Unusual City Breaks

By Anya Cooklin-Lofting

What cities spring to mind when you fancy a culturally rich, stimulating, exciting city break with friends or a loved one? Paris, of course. Rome, naturally. Innsbruck? If you say so. The timeless sophistication of the greatest and most renowned ‘weekender’ cities is undeniable and will appeal for generations to come, but what about some of the other incredible cultural hubs on our doorstep that don’t get the same kind of air time?

If you’re looking for somewhere new (to you) to explore, you’ve come to the right place. Read on for a round-up of some of the most interesting, unusual spots that the tourism industry has cruelly undersold…

Innsbruck, Austria

In Bill Bryson’s hilarious travelogue, Neither Here Nor There, he compares the quaintness and somehow pastiche predictability of Innsbruck to a Disney film he saw as a boy: “…what made a lasting indent on me was the Europeanness of the background – the cobbled streets, the toytown cards, the corner shops with a tinkling bell above the door… it all seemed so engaging and agreeably old-fashioned compared with the sleek and modern world I knew, and it left me with the unshakeable impression that Austria was somehow more European than the rest of Europe.” According to locals and online guides, the best time to visit Innsbruck is in the winter, mainly for the winter sports (there are nine ski resorts around the city) but also for the sheer levels of cosiness available.
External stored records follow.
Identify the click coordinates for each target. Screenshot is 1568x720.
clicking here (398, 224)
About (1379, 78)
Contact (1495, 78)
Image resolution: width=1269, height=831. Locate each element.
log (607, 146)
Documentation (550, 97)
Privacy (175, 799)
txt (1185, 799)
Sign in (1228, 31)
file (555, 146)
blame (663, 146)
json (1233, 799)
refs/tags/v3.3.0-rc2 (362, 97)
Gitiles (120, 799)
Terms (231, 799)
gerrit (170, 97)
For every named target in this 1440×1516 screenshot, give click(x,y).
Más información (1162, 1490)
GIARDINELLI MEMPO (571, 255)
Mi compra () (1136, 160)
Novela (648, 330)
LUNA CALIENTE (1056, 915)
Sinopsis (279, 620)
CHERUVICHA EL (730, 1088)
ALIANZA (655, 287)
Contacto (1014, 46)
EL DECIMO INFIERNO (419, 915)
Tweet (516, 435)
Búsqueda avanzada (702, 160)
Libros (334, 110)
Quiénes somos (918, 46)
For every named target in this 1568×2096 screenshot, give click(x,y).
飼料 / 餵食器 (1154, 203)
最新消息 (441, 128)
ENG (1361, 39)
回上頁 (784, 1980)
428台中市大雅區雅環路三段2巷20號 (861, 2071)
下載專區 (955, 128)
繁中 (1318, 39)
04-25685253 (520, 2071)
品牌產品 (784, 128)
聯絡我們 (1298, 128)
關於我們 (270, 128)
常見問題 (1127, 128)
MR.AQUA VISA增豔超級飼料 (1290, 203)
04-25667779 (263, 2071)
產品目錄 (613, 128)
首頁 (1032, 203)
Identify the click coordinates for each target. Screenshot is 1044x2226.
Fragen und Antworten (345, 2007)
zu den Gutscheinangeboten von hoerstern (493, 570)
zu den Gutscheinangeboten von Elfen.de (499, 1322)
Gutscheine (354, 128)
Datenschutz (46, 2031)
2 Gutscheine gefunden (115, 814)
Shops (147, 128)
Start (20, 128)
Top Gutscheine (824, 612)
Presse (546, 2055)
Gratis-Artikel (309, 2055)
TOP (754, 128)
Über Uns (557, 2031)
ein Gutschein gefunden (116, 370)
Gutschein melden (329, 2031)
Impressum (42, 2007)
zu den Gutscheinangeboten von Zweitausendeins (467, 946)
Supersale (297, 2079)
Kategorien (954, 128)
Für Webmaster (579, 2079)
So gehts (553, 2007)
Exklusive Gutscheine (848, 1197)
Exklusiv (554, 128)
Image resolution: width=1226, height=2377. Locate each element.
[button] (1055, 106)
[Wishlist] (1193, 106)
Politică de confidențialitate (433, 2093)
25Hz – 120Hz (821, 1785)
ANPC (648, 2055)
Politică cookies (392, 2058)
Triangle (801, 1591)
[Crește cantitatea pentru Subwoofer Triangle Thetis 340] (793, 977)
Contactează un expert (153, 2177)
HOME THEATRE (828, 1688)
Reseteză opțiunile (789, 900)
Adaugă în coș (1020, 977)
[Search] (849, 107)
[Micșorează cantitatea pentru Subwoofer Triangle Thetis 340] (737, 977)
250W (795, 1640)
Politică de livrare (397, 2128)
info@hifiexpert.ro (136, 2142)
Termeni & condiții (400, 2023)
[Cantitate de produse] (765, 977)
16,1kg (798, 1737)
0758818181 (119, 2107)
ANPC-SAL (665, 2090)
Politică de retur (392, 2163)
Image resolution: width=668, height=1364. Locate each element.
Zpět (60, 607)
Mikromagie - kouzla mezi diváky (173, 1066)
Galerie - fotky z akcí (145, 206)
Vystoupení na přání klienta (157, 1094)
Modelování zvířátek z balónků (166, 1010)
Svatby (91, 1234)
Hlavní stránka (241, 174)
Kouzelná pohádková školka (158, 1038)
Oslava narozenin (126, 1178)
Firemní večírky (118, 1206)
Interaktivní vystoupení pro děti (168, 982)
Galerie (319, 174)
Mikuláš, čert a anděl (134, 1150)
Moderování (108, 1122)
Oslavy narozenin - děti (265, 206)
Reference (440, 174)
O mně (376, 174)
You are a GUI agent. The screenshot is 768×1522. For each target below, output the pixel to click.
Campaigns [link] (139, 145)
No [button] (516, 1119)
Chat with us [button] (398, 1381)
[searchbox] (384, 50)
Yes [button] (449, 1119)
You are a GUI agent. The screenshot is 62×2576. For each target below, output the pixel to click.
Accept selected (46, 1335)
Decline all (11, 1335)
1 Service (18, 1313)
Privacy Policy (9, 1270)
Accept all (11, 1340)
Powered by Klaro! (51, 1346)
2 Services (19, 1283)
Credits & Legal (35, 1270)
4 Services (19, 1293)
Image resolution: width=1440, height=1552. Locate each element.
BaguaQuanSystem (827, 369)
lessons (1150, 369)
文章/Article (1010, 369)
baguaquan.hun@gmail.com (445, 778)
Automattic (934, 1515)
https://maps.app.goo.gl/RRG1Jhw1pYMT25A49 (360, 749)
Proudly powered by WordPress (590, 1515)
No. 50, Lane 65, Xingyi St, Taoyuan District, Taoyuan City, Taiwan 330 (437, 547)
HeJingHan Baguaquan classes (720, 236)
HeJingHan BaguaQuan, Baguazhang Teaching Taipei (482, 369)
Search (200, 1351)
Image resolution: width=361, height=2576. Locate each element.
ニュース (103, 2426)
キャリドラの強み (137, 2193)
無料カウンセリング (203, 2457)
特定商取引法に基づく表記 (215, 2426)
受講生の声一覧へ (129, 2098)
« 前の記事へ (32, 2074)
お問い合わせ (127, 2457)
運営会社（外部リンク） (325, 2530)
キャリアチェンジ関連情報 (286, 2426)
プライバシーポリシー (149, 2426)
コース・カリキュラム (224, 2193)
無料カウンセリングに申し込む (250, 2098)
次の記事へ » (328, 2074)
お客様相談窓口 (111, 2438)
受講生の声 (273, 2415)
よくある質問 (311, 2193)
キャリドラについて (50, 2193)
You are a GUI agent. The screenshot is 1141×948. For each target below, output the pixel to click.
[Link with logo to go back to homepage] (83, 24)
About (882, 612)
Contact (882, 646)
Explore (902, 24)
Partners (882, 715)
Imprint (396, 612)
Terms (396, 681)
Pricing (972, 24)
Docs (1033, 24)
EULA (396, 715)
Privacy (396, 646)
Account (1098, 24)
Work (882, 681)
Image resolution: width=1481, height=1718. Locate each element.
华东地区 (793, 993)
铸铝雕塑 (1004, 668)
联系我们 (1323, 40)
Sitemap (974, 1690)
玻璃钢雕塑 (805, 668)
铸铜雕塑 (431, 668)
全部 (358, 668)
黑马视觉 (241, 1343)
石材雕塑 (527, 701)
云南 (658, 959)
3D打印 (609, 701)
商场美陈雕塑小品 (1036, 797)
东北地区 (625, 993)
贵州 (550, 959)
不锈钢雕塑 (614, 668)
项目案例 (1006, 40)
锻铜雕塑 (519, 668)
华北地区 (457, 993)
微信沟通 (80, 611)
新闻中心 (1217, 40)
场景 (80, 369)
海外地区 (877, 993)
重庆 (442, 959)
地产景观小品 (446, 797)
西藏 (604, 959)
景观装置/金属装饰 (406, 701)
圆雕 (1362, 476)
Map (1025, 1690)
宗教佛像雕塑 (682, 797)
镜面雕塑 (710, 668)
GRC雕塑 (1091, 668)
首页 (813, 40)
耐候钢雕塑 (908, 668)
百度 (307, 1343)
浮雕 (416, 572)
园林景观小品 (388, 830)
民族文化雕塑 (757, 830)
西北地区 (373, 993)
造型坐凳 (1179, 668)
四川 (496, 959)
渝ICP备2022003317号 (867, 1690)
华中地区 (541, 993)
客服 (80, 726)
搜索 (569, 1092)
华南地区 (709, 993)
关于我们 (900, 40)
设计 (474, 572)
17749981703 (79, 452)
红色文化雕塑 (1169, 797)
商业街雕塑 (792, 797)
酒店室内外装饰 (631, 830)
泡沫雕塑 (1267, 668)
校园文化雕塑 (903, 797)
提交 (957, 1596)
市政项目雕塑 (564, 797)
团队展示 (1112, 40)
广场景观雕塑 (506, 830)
Sit down for a mug of Jägertee in Innsbruck’s architecturally diverse Old Town or rug-up and book a walking tour of the city including the heavily embellished stucco façade of the Baroque Helblinghaus for optimal Hygge (which makes for a perfect Danish segue…)

Skagen, Denmark

The northernmost town in Denmark, Skagen benefits from light, warm evenings in the summer months. This geographical advantage was enjoyed by the Skagen Painters, a group of Scandinavian artists who gathered there in the late 19th century to paint en plein air in the style of the French impressionists. Some of the most famous works (which are so heavily defined by their luminescent expression of natural light that visitors continue to enjoy today) are P.S Krøyer’s Hip Hip, Hurrah! and Anna Anchen’s Sunlight in the Blue Room.  H.C. Andersen, a national cultural personality, once said of Skagen’s artistic allure, “Here in the Danish country, you will find a nature that reminds you of the desert in Africa, of the ash mounts of Pompei and of birds flying around the dunes by the sea.” Should you decide to flock to the town with your paint box, make sure you stay at the Brøndums Hotel, which was the only hotel in Skagen at the time the artistic group was working.

Kutna Hora, Czech Republic

While you can easily take an hour’s train trip to visit Kutna Hora for a day trip from Prague, the city feels like such a distillation of history, ritual and legend it would be a shame not to spend more time there. The crowning glory of this unusual city break is the Church of All Saints, also known as the Bone Church, and its underground chapel, the Sedlec Ossuary. If you want a particularly unusual trip, this should cut the mustard. Built in the 14th century, the Church of All Saints was the site of the burial ground for the victims of the 1318 plague and for those killed in the Hussite wars. In the 1500s, the cemetery was abolished and the bones of all the bodies buried there were exhumed. The colloquial signifier, the Bone Church, begins to make sense when you discover that all the intricate decorations across the church’s walls are made from bones. The arrangement of the bones, which includes a chandelier in the centre of the nave containing all of the bones in the human body, is the work of František Rint, a Czech wood carver, who finished the macabre installation in 1870. For the stronger-stomached amongst us, a tour of the Sedlec Ossuary is offered with a 3-course lunch at a nearby restaurant. 

Annecy, France

Known as the Venice of the Alps amongst fans of the quintessentially French village, Annecy is a charming town in southeastern France known for its eponymous lake (immortalised in Paul Cézanne’s 19th-century Post-Impressionist work, The Lac d’Annecy) and snow-capped mountain vistas. It has all the charm of a baby Provence and certainly fewer tourists. The scale of the lake allows for watersports including sailing, paddleboarding, wakeboarding and scuba diving, and catamarans and yachts can be hired, too. For land-dwellers, the coiling canals of Annecy’s Vieille Ville prove the perfect warren in which to lose yourself entirely to the cobbled streets and putty-coloured houses. A trip to rural France seems pitifully incomplete without a lazy stroll around a farmer’s market, and both the local markets, the Old Town Market and Au Rendez Vous du Terroir are exactly what you might hope for.